低端医疗险,主要是指附加住院医疗险,通常与主险进行捆绑销售,保费一般在数百元左右,保额一般也只有几万元。


中端医疗险,介于低端与高端之间,保费一般在数千元左右,报销范围除社保目录内用药,往往还涵盖部分特需门诊费用,以及部分医保目录外用药。


高端医疗险,年交保费至少在1万元以上,保障范围相较中端医疗险更广,包含私立医院以及海外就医服务等。


“尊享E生”的特别之处在于,其用低端医疗险的价格(一般年轻人仅需数百元)撬动了中端医疗险的保障,保障范围涵盖特需门诊以及医保目录外用药,且保额最高可达数百万元。奥妙在于免赔额的设置——通过设置1万元免赔额,该产品成功将高频的中端医疗险转换为低频的大病医疗险,大幅降低理赔发生概率,从而使保费得以大幅降低。


“尊享E生”意外走红,让行业感觉发现了新大陆,同类型产品不断出现,且保额一家比一家高,无论是出于吸引眼球、为客户提供补充产品还是探索新型健康险的心态,中端医疗险俨然已经成为保险公司标配——一款产品撬动了一个市场。



当然,无论开头多么光鲜,所有的同质化竞争,最后往往都会落入一个俗烂的局面:本身并不具备太多技术含量的百万医疗产品很快就被同业所效仿,比拼更多的开始变为保费、保额。


目前,各公司主推的百万医疗产品保额逐渐走高,但很多业内人士都认为,这样的保额竞争对于消费者来说,已经意义不大,更多的只是作为一种宣传噱头。


“即便是大病,一般医疗费用也都在百万以内,根本就用不到数百万的费用。况且,医疗险是需要先自行垫付医疗费用的,有多少人能够先行垫付数百万元的现金?”


必须直面的死穴:商业保险公司不掌握医疗付费话语权


“百万医疗”产品热销背后是近年来健康险在国内的爆发式增长,以及行业转型之下,保险公司急于在商业健康险领域寻求突破的焦虑。

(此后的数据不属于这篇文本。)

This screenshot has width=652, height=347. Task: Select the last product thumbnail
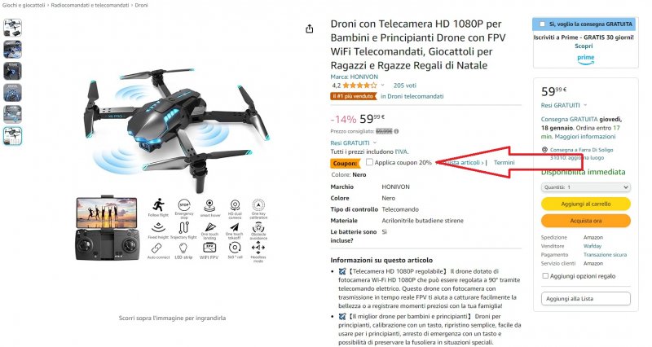pyautogui.click(x=12, y=136)
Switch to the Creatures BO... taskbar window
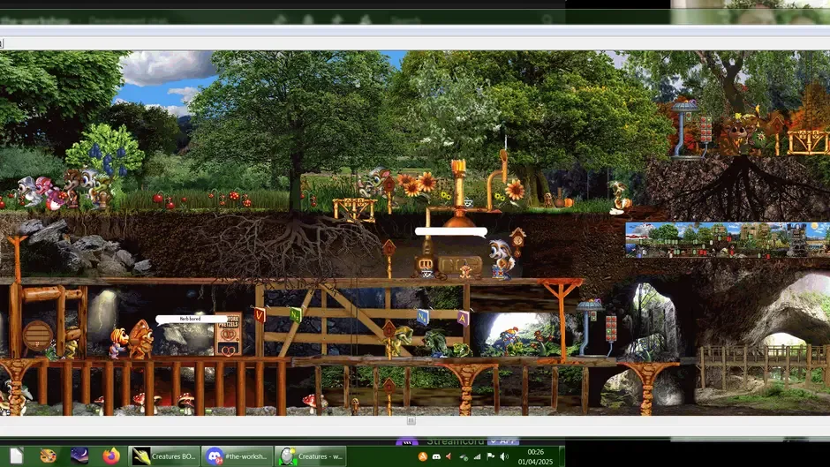This screenshot has height=467, width=830. (164, 456)
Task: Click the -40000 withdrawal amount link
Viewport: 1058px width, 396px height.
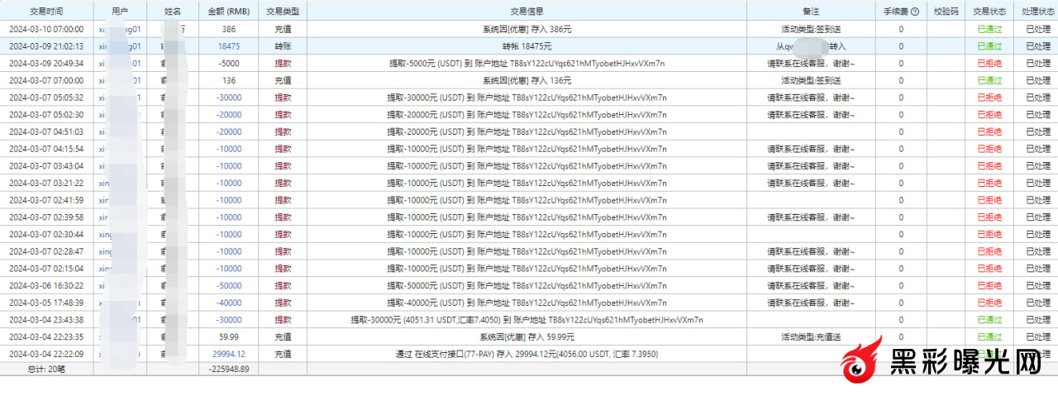Action: point(229,303)

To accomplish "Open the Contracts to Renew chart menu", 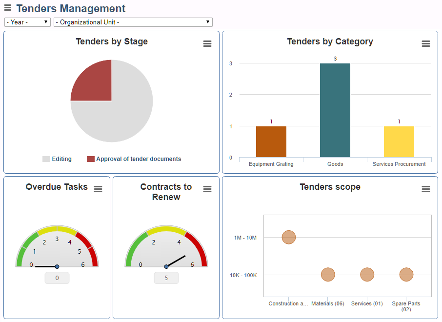I will [x=207, y=189].
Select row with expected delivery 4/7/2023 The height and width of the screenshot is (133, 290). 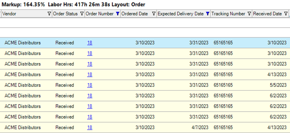pyautogui.click(x=145, y=128)
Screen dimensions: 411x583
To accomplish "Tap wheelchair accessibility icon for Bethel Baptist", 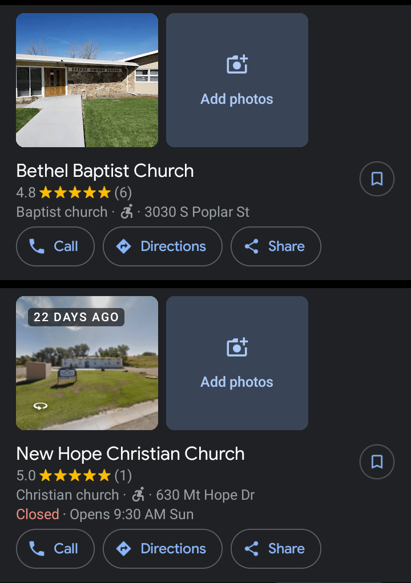I will [x=126, y=212].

作为一种重要的人身险产品,长期以来,商业健康险在国内的发展情况并不尽如人意。2012年,商业健康险保费收入尚不足900亿元,在人身险保费收入中的占比也只有8%。之后,随着人身险费率市场化改革,放开普通型人身险产品的预定利率,商业健康保险开始步入发展快车道。到2016年末,健康险保费收入达到4000元以上,在人身险保费收入当中的比重也达到了18%以上。


尽管发展迅速,但数据显示,2015年中国卫生总费用超过4万亿元,全社会个人卫生支出更是超过1.2万亿元;而商业健康保险保费收入规模仅有0.24万亿元,总体依然偏小,发展潜力依然巨大。



细看目前商业健康险的结构也不尽均衡。一般而言,商业健康险分为疾病保险、医疗保险以及护理保险、失能保险。近年来,更接近于储蓄型寿险的护理保险成为专业健康险公司发展中短存续期业务的主要手段,真正的护理保险保费收入很少,失能保险也处于刚刚起步阶段,很多基础问题尚待厘清。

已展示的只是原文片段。